__Work to be completed__
For the data below, the lines that hold "size" should be counted; only the resulting number is expected.

==================================================

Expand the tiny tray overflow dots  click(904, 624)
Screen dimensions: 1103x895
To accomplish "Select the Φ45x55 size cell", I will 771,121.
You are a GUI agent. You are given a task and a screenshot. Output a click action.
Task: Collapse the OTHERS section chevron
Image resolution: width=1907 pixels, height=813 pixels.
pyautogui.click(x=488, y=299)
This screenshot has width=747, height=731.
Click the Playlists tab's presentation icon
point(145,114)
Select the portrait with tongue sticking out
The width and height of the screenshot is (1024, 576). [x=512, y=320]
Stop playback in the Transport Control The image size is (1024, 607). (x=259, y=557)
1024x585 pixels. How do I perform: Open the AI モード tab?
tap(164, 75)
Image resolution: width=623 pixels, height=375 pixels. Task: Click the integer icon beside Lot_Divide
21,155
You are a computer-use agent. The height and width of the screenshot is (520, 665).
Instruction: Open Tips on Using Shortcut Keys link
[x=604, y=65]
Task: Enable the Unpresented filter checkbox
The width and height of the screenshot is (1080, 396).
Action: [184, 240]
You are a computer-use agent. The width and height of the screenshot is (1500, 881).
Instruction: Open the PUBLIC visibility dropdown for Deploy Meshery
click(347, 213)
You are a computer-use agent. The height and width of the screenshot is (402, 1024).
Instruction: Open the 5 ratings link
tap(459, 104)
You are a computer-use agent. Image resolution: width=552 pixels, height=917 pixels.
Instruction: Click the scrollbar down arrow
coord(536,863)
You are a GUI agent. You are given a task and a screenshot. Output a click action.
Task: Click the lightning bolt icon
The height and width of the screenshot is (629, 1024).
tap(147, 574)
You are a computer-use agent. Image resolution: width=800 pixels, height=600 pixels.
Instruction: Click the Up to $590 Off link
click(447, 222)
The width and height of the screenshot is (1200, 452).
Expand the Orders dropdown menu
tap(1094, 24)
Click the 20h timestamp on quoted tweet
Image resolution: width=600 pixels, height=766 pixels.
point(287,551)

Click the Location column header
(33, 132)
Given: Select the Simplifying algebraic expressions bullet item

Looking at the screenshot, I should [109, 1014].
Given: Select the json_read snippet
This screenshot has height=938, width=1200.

==================================================

__Written response__
2